John Gottman is a world-renowned relationship expert who has studied couples for over four decades. In his work, he identified four behaviors that are particularly destructive to relationships: criticism, contempt, stonewalling, and defensiveness. These behaviors, which Gottman refers to as the “four horsemen,” can lead to the breakdown of even the most loving and committed relationships.
Defensiveness is one of the four horsemen and it is often an automatic response to feeling attacked or criticism. When we feel defensive, we are trying to protect ourselves from feeling hurt or rejected. However, this defense mechanism can actually do more harm than good in a relationship.
Defensiveness can take many forms, including denying responsibility, making excuses, or counterattacking. When one partner is being defensive, it can feel like they are not taking ownership for their actions or acknowledging the other person’s perspective. This can be incredibly frustrating and can lead to even more conflict and negativity in the relationship.

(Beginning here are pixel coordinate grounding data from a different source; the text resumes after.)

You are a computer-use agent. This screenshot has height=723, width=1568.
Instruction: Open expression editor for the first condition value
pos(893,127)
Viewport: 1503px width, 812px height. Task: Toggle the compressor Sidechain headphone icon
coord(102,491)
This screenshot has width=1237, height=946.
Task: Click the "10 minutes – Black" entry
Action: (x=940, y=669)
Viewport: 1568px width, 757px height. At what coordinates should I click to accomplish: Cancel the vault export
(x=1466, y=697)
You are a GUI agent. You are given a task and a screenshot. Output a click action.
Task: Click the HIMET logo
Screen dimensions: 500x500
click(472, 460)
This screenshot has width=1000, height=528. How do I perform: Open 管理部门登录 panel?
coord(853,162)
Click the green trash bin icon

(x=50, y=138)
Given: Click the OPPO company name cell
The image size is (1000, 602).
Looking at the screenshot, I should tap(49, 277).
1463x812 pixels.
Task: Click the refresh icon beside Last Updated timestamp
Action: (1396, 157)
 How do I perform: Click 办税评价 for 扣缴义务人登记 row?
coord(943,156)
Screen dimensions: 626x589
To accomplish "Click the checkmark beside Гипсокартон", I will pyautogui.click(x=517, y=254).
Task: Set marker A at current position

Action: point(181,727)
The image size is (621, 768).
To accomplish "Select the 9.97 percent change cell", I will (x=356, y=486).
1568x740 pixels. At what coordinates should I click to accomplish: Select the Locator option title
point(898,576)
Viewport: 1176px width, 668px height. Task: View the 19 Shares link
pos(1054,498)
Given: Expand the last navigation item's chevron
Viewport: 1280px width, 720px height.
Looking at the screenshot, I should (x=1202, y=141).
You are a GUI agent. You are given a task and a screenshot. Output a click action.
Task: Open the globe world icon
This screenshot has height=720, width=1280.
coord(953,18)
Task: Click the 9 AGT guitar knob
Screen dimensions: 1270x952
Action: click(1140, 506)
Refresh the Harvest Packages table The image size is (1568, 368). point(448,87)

Gottman suggests that instead of being defensive, we should try to take a more constructive approach to conflict resolution. This means being open to hearing our partner’s perspective, taking responsibility for our actions, and trying to find a solution that works for both parties.
By working on our defensiveness and adopting more constructive communication techniques, we can improve our relationships and build a stronger, more loving connection with our partner. It takes time and effort to change our default responses, but the rewards of a more positive and supportive relationship are well worth it.
It’s important to recognize that defensiveness is a natural and common response to feeling attacked or criticism. It’s a natural instinct to want to protect ourselves from harm or rejection. However, if we are not careful, defensiveness can escalate conflicts and cause more harm than good in our relationships.
One way to reduce defensiveness is to practice active listening. This means fully paying attention to what your partner is saying, without interrupting or jumping to conclusions. It also means trying to understand their perspective and expressing empathy. By showing your partner that you are truly listening and trying to understand their point of view, you can reduce their feelings of frustration and resentment, and create a more positive and constructive dialogue.
Another way to reduce defensiveness is to take responsibility for your actions. This means acknowledging when you have made a mistake or caused harm, and apologizing for it. By taking responsibility, you show your partner that you are willing to own up to your mistakes and work to make things right. This can go a long way towards building trust and repairing any damage caused by conflicts.
Finally, it’s important to try to find solutions to conflicts rather than just focusing on who is right or wrong. When we get caught up in trying to prove our own point, we can lose sight of the bigger picture and the needs of our relationship. By focusing on finding solutions that work for both parties, we can move past conflicts and work towards building a stronger, more loving connection with our partner.
In conclusion, defensiveness is a natural but destructive behavior that can harm our relationships. By being more aware of our own defensiveness and working to adopt more constructive communication techniques, we can improve our relationships and build stronger, more loving connections with our partners.